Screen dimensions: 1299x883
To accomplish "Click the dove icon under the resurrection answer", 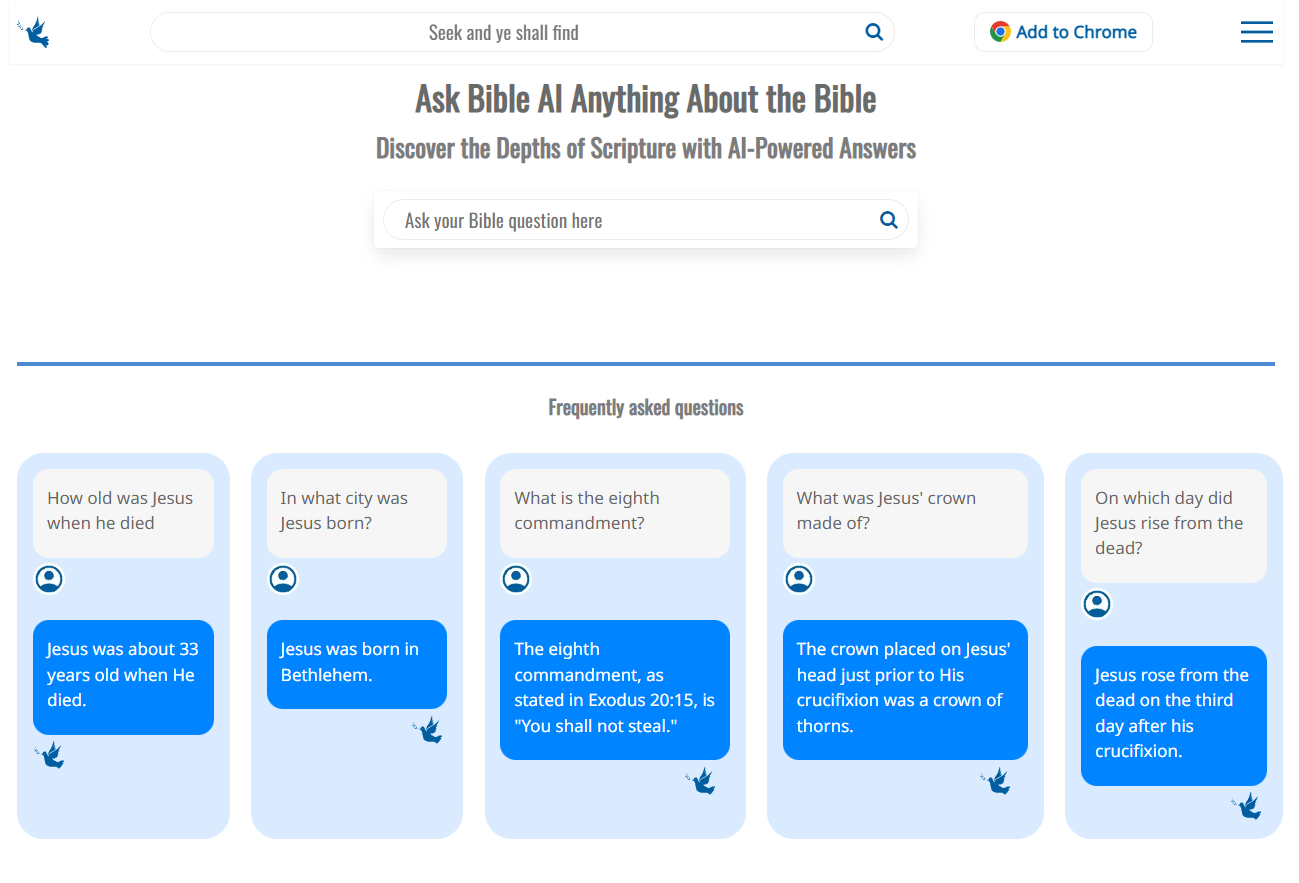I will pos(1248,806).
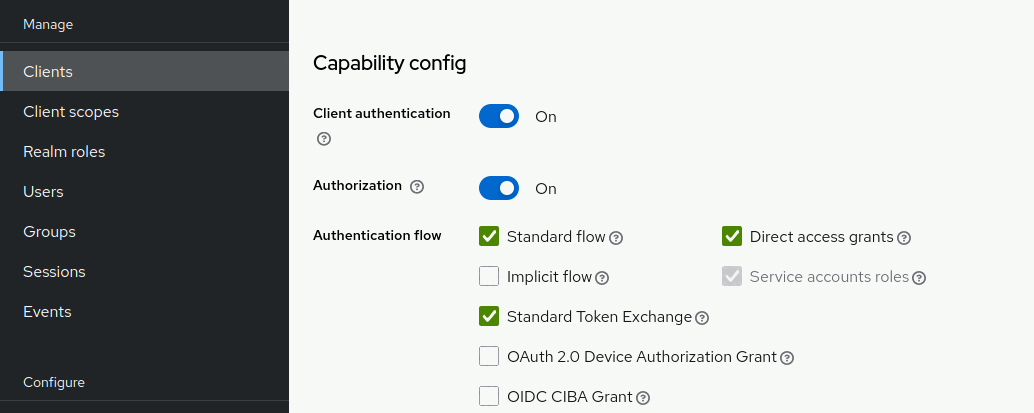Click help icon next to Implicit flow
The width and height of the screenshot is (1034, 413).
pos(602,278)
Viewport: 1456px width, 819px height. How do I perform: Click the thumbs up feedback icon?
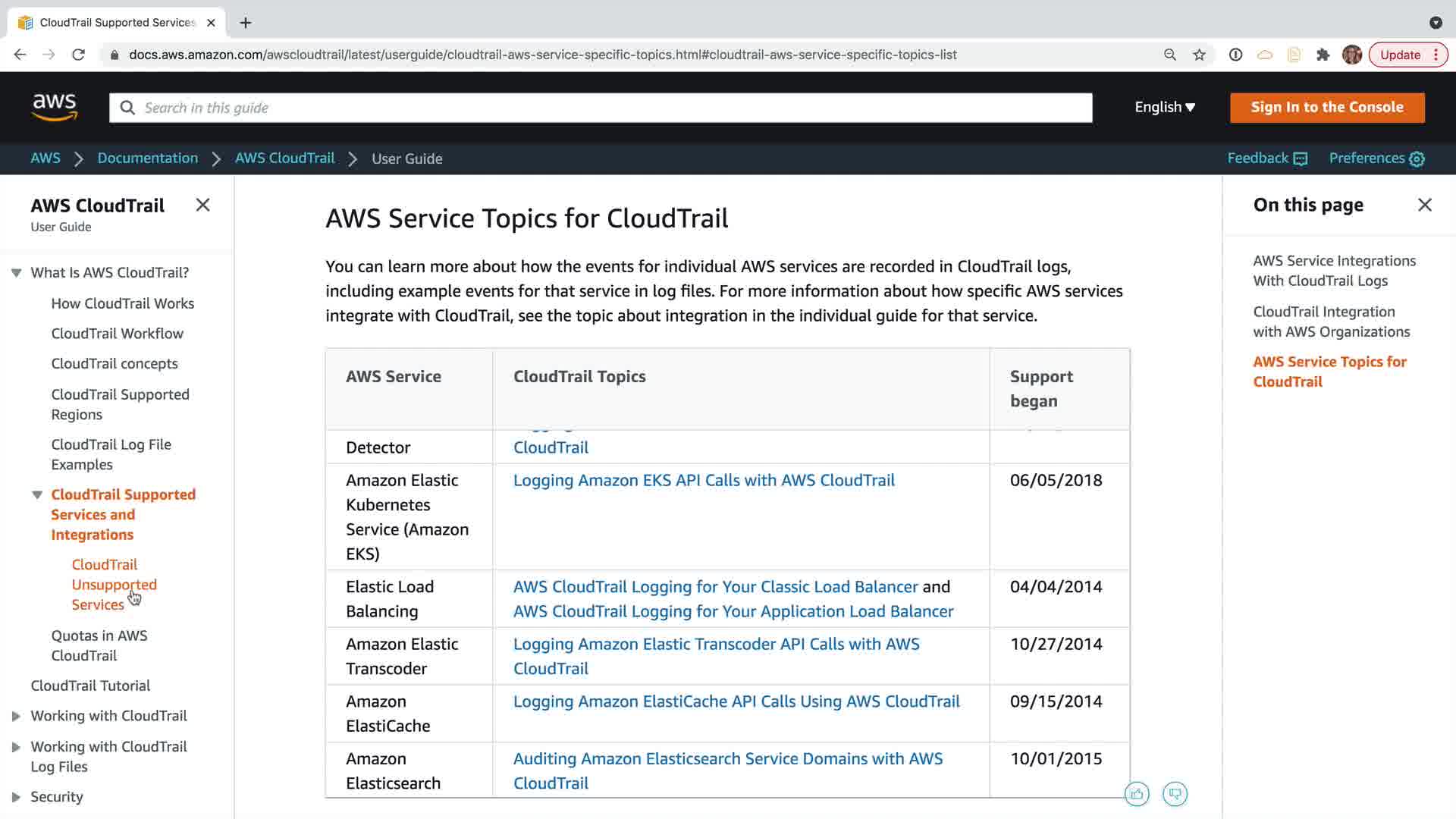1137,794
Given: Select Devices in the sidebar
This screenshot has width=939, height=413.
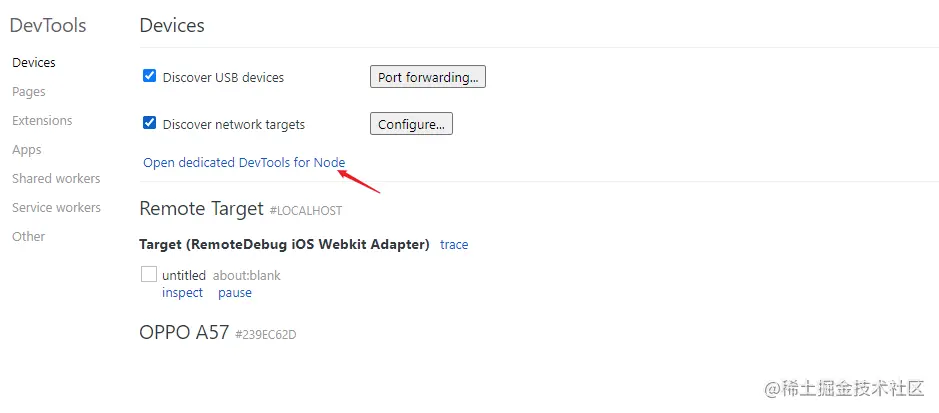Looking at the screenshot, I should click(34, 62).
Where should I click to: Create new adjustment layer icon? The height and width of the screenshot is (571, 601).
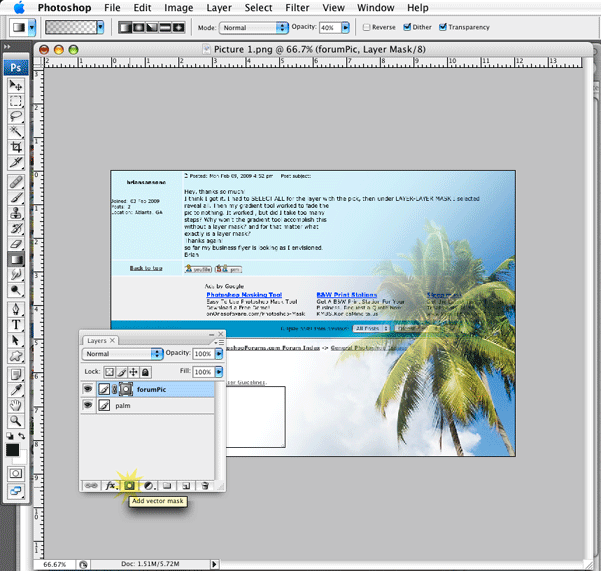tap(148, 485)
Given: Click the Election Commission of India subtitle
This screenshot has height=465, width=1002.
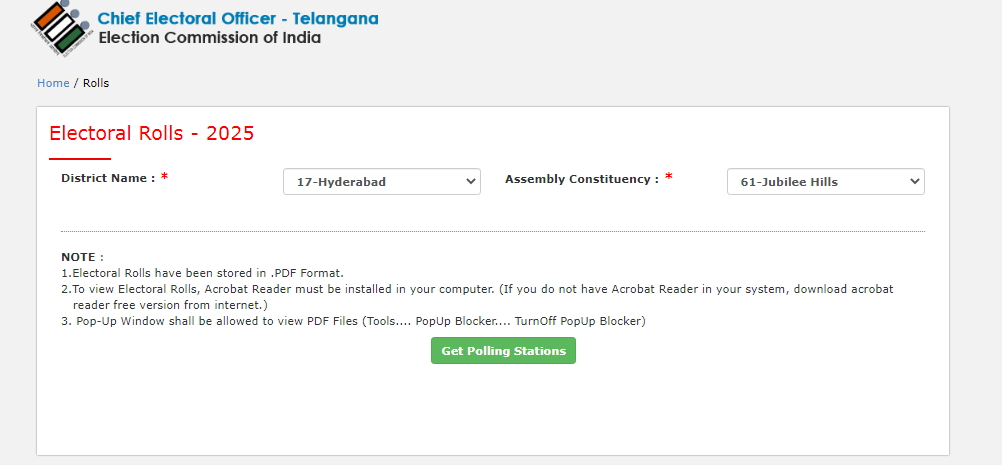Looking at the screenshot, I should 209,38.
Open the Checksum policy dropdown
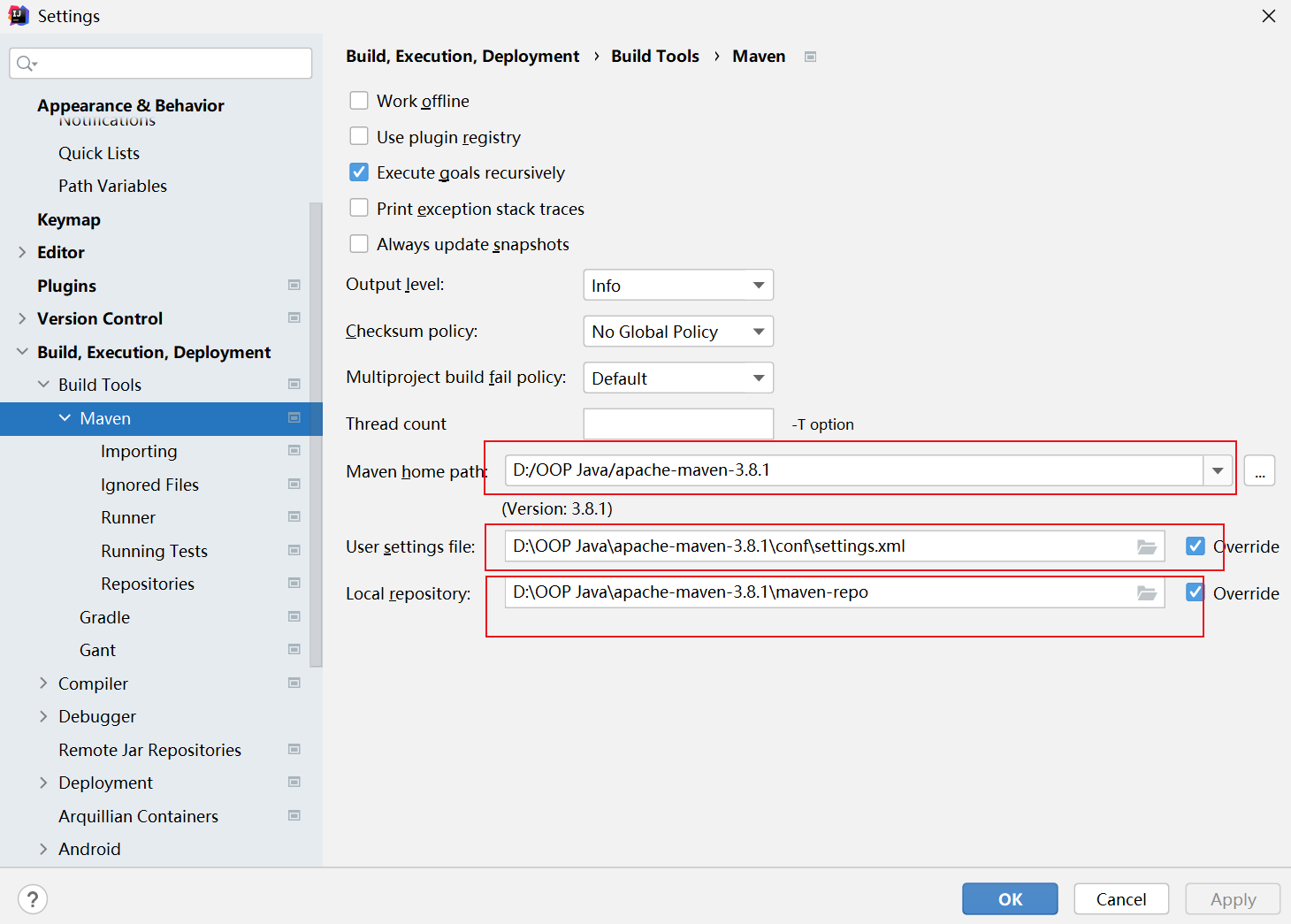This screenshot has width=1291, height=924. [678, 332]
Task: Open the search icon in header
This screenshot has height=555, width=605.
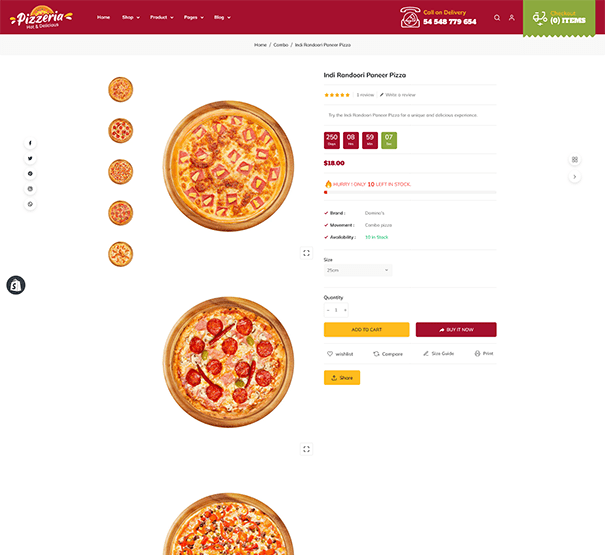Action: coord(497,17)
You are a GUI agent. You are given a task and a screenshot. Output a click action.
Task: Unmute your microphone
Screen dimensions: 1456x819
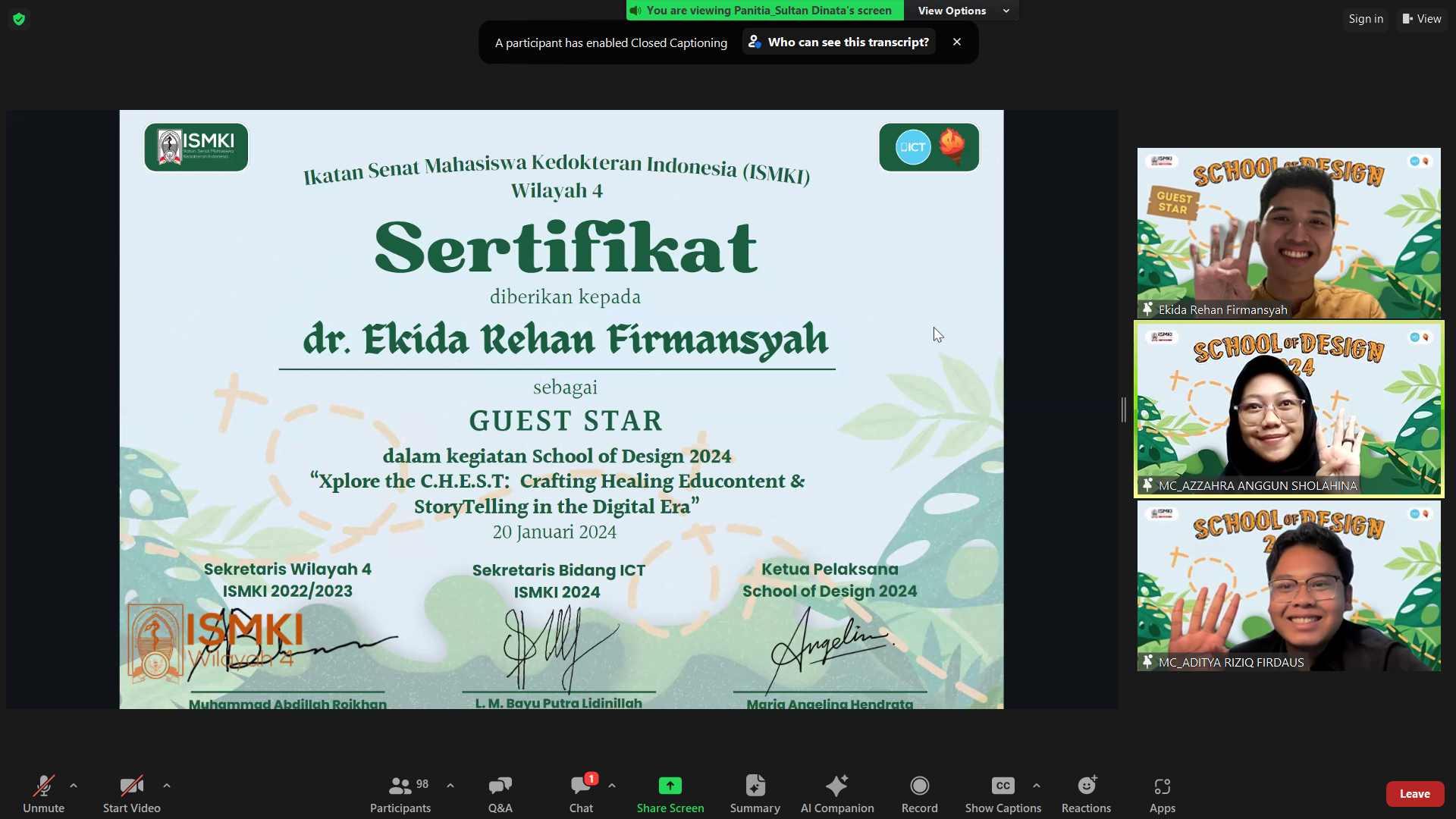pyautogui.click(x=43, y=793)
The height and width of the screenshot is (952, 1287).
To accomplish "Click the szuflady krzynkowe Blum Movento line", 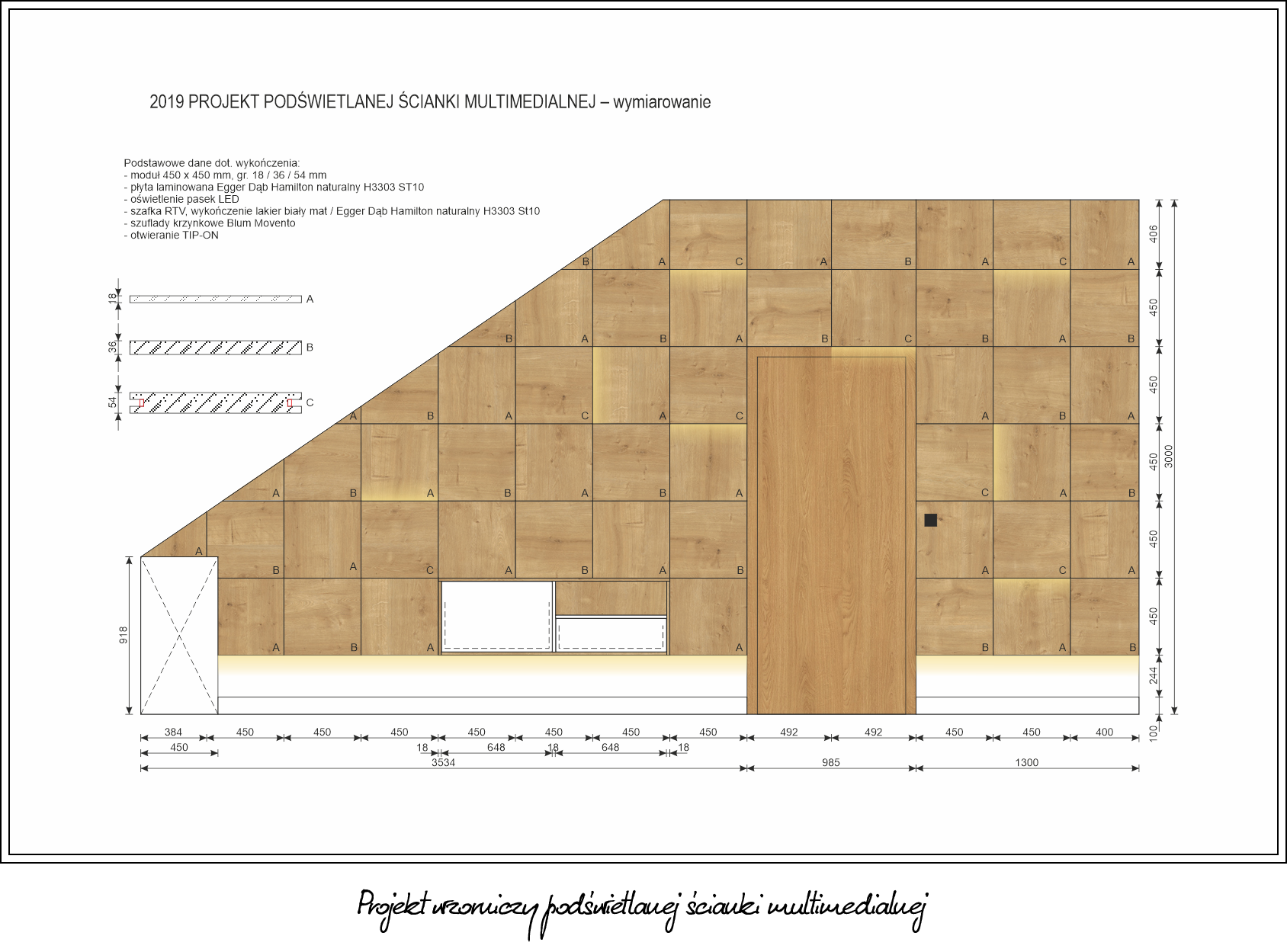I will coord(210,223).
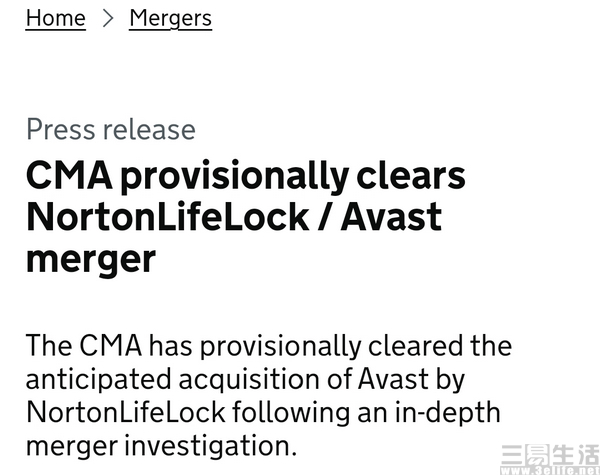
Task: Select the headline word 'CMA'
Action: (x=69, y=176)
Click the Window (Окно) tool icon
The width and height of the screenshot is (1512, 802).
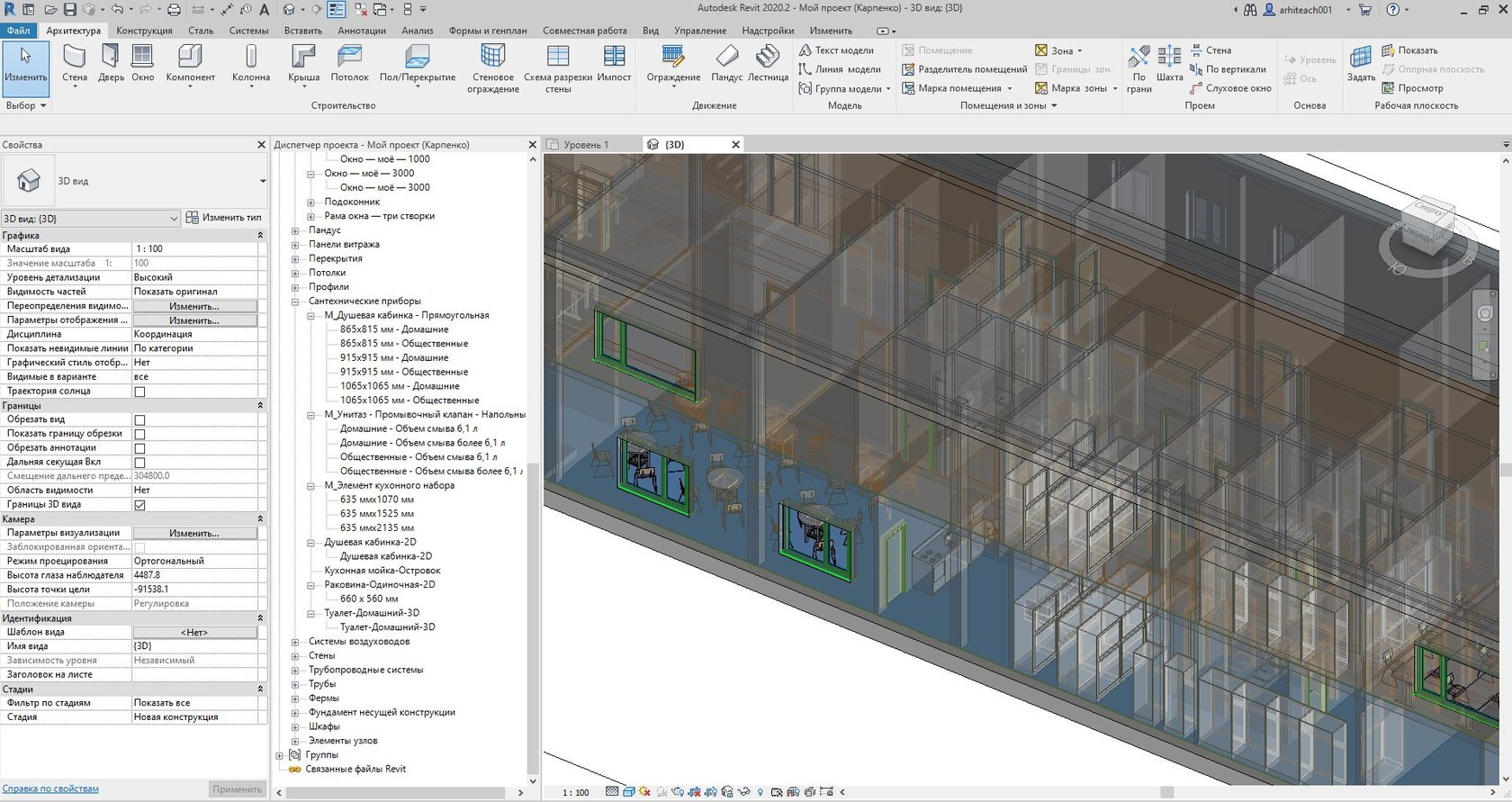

------------------------------------------------

*Task requirements:* Reproduce the part of the material that opens with the line containing "Where should I" and closes with the line containing "Looking at the screenshot, I should 209,38.", both lines included. Leave the pictures out.

*Response:*
Where should I click to: Create new adjustment layer icon? The height and width of the screenshot is (571, 601).
tap(148, 485)
Given: Click the Election Commission of India subtitle
This screenshot has height=465, width=1002.
Looking at the screenshot, I should 209,38.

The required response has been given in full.